Contrary to these findings, a recent meta-analysis10 indicated a significant association between the use of SSRIs/SNRIs (rather than TCAs) and the risk of seizures, particularly among short-term users.

Mechanistically, enhanced serotonin transmission can lower the epileptic threshold by concurrently activating 5-HT1A and 5-HT2 receptors in the brainstem, potentially triggering myoclonus or epileptic seizures. Prolonged use of SSRIs can upregulate these receptors in the brainstem and inferior olivary nucleus, thereby modulating olivocerebellar rhythmicity, which could ultimately precipitate myoclonus or epileptic seizures.

The present study provides new evidence for the relationship between SSRIs/SNRIs and seizures, and highlights the need for careful consideration and monitoring of seizure risk in patients treated with SSRIs and SNRIs, especially in those with predisposing factors or when using higher doses over extended periods.

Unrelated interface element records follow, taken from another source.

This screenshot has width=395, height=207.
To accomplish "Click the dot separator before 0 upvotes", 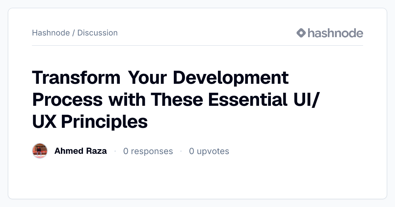I will tap(181, 151).
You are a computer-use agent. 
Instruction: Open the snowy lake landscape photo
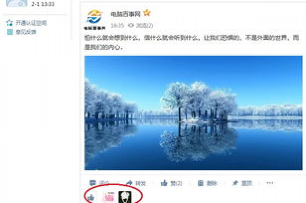(193, 113)
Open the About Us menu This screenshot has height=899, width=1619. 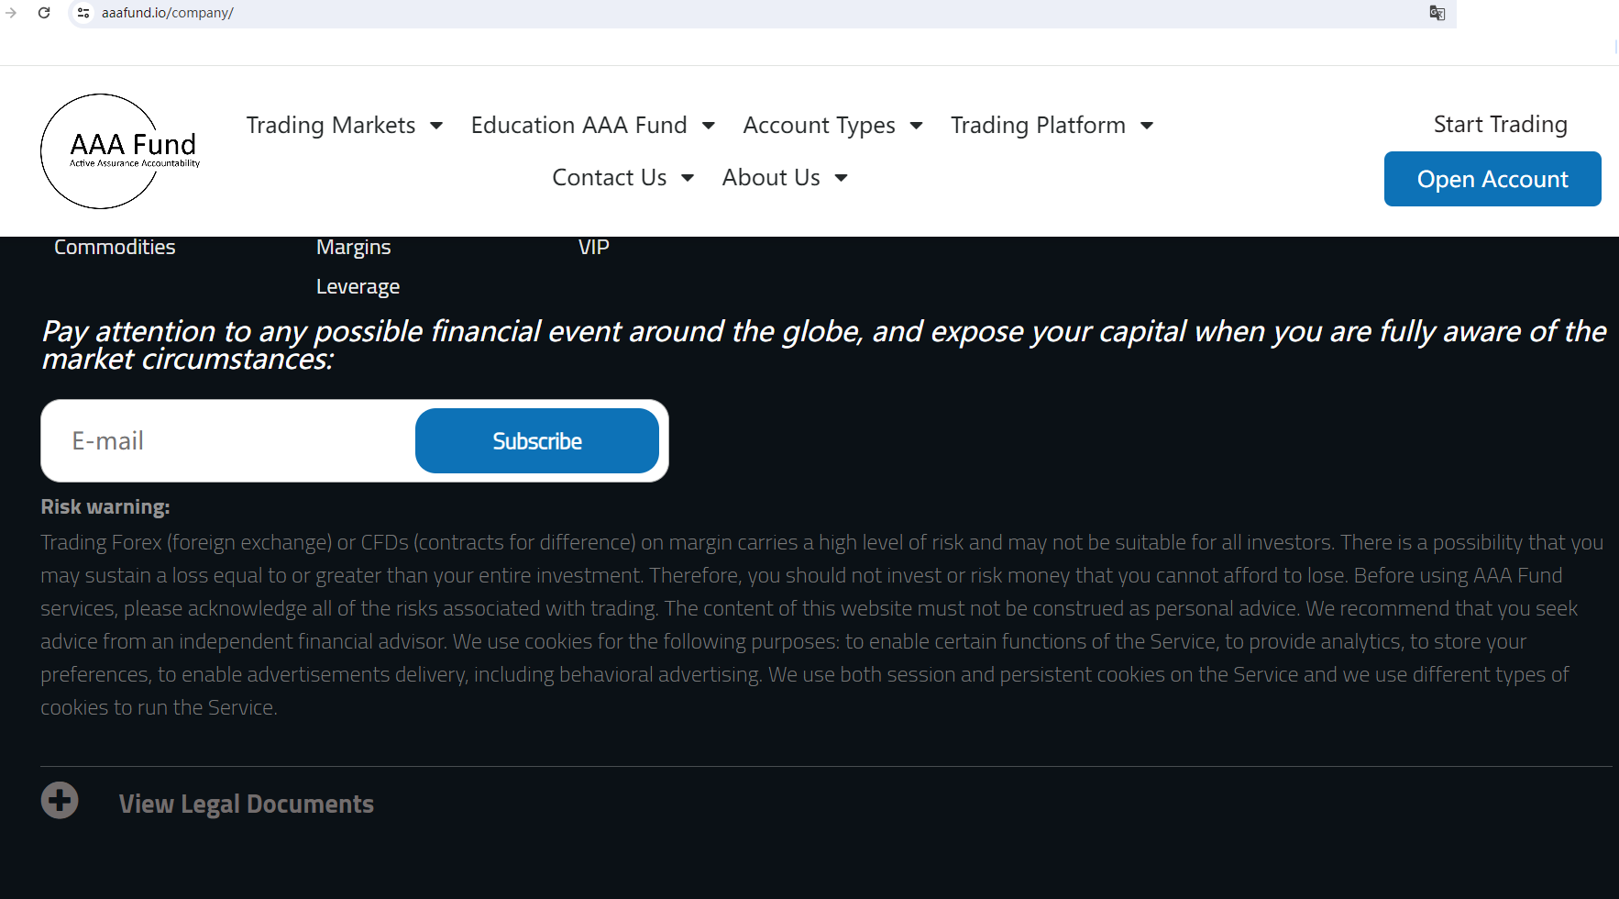784,178
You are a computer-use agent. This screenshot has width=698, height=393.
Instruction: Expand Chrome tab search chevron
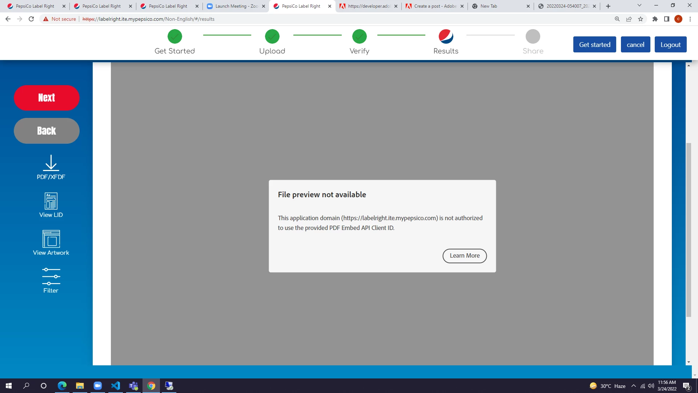click(x=639, y=5)

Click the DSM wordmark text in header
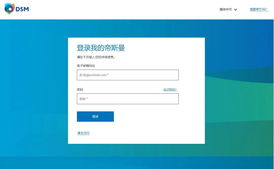coord(22,9)
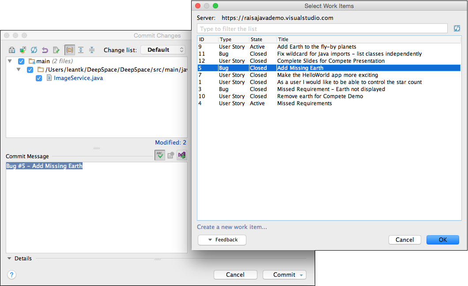Refresh the work items list
Screen dimensions: 468x286
click(x=457, y=29)
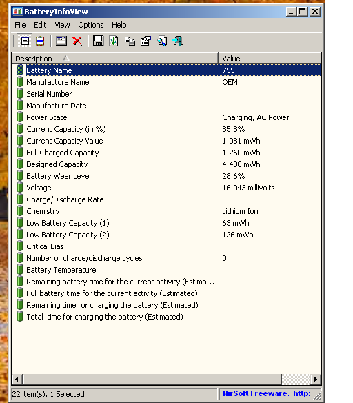Image resolution: width=353 pixels, height=403 pixels.
Task: Click the magnifier Find icon
Action: coord(162,41)
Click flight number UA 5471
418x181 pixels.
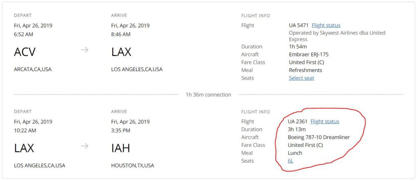pos(298,25)
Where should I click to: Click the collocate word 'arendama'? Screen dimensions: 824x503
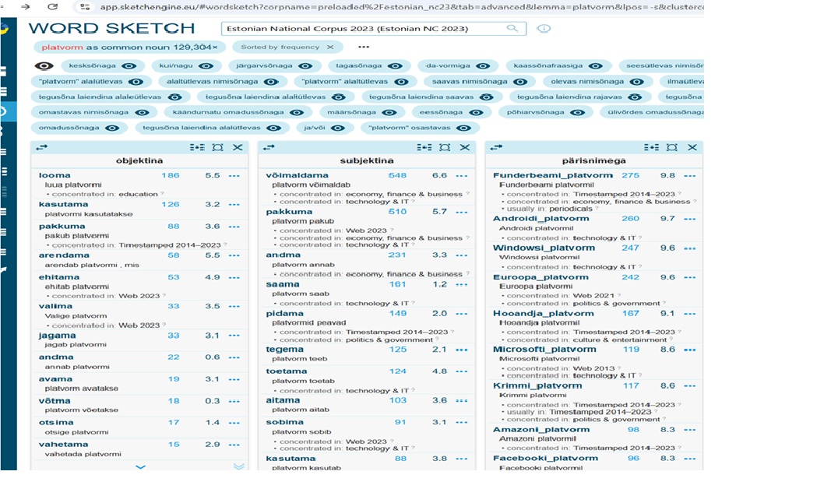[x=64, y=255]
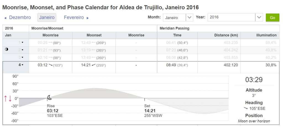
Task: Open the Month dropdown showing Janeiro
Action: [178, 17]
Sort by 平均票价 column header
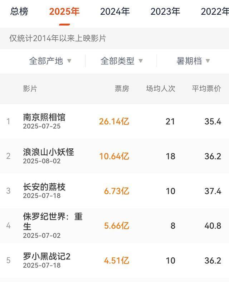This screenshot has width=229, height=282. (206, 89)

The present study has detected a correlation between mirtazapine and seizures. Mirtazapine is a presynaptic α2-adrenergic antagonist that acts by promoting the release of norepinephrine and serotonin. In pre-marketing clinical trials involving 2796 patients, only 1 case of seizure was reported (0.04 %)16, leading to the belief that its risk of inducing seizures is low. However, subsequent post-marketing reports20,21 have shown that even patients without a predisposition to seizures may experience seizure events. Therefore, although the risk of seizure events with mirtazapine is relatively low, caution should still be exercised when using it in patients with epilepsy.

Although this study excluded individuals with pre-existing epilepsy or high-risk factors for seizures, similar to most clinical studies assessing the seizure risk of antidepressants, it still provides meaningful insights for clinical practice. By evaluating the seizure risk associated with various antidepressants in the general population, these findings may serve as an important reference when selecting antidepressants for patients with epilepsy comorbid with depression. Despite differences in the study population, the safety profiles identified here can inform risk-benefit considerations in clinical decision-making for this special group.